In this connection, a revised notice of the EGM (the "Revised Notice") together with a revised proxy form (the "Revised Proxy Form") for use at the EGM will be despatched to the Shareholders on 23 October 2025 and also be available on the website of the Company at www.sicc.cc and on the website of The Stock Exchange of Hong Kong Limited at www.hkexnews.hk.
Save for disclosed above, all other content of the Original Notice, the Original Proxy Form and other matters relating to the EGM remain unchanged. For details of other resolutions to be considered and approved at the EGM, eligibility for attending the EGM, registration procedures, closure of register of members and other relevant matters, please refer to the Circular and the Original Proxy Form. This announcement should be read in conjunction with the Circular and the Revised Notice.
Any Shareholder who intends to appoint a proxy to attend the EGM but has not yet lodged the Original Proxy Form is required to complete and return the Revised Proxy Form in accordance with the instructions printed thereon. In such case, the Original Proxy Form
should not be lodged with the Company. For the holders of H Shares, the Revised Proxy Form shall be lodged with the Company's H Share Registrar, Computershare Hong Kong Investor Services Limited, at Shop 1712-1716, 17/F, Hopewell Centre, 183 Queen's Road East, Wan Chai, Hong Kong. The Revised Proxy Form must be lodged not less than 24 hours before the time scheduled for holding the EGM (or any adjournment thereof) (the "Closing Time").
Any Shareholder who has already lodged the Original Proxy Form with the Company should note that:
(i) if no Revised Proxy Form is lodged with the Company, the Original Proxy Form will be treated as a valid proxy form lodged by him/her, if correctly completed. The proxy so appointed pursuant to the Original Proxy Form will be entitled to vote in accordance with the instructions given by the Shareholders or at his/her discretion (if no such instructions) on any resolutions properly put to the EGM including the ordinary resolutions 2.1 to 2.9 as set out in the Revised Notice.
(ii) if the Revised Proxy Form is lodged with the Company before the Closing Time, the Revised Proxy Form will be treated as a valid proxy form lodged by the Shareholder if correctly completed.
(iii) if the Revised Proxy Form is lodged after the Closing Time, the Revised Proxy Form will be treated as invalid.
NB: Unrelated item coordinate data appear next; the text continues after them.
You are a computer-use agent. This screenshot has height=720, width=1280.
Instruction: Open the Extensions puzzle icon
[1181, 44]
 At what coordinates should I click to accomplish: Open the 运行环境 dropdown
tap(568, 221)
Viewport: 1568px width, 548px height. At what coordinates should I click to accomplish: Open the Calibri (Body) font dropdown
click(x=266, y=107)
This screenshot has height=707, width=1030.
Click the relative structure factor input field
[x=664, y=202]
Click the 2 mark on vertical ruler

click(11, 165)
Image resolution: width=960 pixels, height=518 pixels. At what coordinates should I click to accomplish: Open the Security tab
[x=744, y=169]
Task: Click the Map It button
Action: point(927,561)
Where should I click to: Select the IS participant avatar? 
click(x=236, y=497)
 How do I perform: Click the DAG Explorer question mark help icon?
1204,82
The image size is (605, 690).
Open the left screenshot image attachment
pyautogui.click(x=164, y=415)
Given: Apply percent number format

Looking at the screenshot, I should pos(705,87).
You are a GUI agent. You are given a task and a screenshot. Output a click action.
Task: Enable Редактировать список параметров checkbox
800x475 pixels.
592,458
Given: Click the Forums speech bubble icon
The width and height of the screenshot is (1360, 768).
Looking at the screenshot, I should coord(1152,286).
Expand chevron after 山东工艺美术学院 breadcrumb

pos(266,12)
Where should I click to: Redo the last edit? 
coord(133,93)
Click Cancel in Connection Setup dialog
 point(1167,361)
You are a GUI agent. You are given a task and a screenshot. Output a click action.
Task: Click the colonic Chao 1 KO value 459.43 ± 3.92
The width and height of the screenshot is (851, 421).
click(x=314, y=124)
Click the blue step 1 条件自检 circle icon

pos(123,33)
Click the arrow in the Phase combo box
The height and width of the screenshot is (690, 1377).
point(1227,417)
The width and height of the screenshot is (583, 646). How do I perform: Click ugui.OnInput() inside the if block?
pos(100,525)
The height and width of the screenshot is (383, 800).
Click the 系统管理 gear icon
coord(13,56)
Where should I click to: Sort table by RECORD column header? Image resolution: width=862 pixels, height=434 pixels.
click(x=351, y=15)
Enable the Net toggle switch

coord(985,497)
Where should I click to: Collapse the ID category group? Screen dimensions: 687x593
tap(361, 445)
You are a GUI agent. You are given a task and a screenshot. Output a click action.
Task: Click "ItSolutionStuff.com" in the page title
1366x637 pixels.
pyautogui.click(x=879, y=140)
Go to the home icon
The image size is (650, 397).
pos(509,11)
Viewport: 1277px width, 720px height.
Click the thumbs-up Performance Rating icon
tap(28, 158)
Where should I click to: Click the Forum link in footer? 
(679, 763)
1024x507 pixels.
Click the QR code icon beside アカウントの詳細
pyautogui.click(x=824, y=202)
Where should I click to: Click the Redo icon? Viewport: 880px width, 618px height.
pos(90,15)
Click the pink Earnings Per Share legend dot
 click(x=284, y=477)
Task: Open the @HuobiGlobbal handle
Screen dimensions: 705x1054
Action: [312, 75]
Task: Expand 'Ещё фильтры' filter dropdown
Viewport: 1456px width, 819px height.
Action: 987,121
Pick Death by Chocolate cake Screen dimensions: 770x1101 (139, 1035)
The Original Proxy Form previously lodged by the Shareholder will also be revoked. The purported proxy so appointed by invalid or revoked proxy form (whether appointed under the Original Proxy Form or the Revised Proxy Form) will not be counted in any poll which will be taken on a proposed resolution. Accordingly, Shareholders are advised not to lodge the Revised Proxy Form after the Closing Time. In such case, if such Shareholders wish to vote at the meeting, they will have to attend in person and vote at the meeting by themselves.
Shareholders are reminded that completion and delivery of the Original Proxy Form and/or the Revised Proxy Form will not prejudice the Shareholders from attending and voting at the EGM in person or at any adjournment thereof (as the case may be) should they so wish and, in such event, the instrument appointing a proxy shall be deemed to be revoked.
By order of the Board
SICC CO., LTD.
Mr. Zong Yanmin
Chairman of the Board, Executive Director
and General Manager
Hong Kong, 23 October 2025
As at the date of this announcement, the Board comprises: (i) Mr. Zong Yanmin, Mr. Gao Chao and Mr. Wang Junguo as executive Directors; (ii) Mr. Qiu Yufeng, Ms. Li Wanyue and Mr. Fang Wei as non-executive Directors; and (iii) Mr. Li Honghui, Ms. Liu Hua and Mr. Lai Kwok Hung Alex as independent non-executive Directors.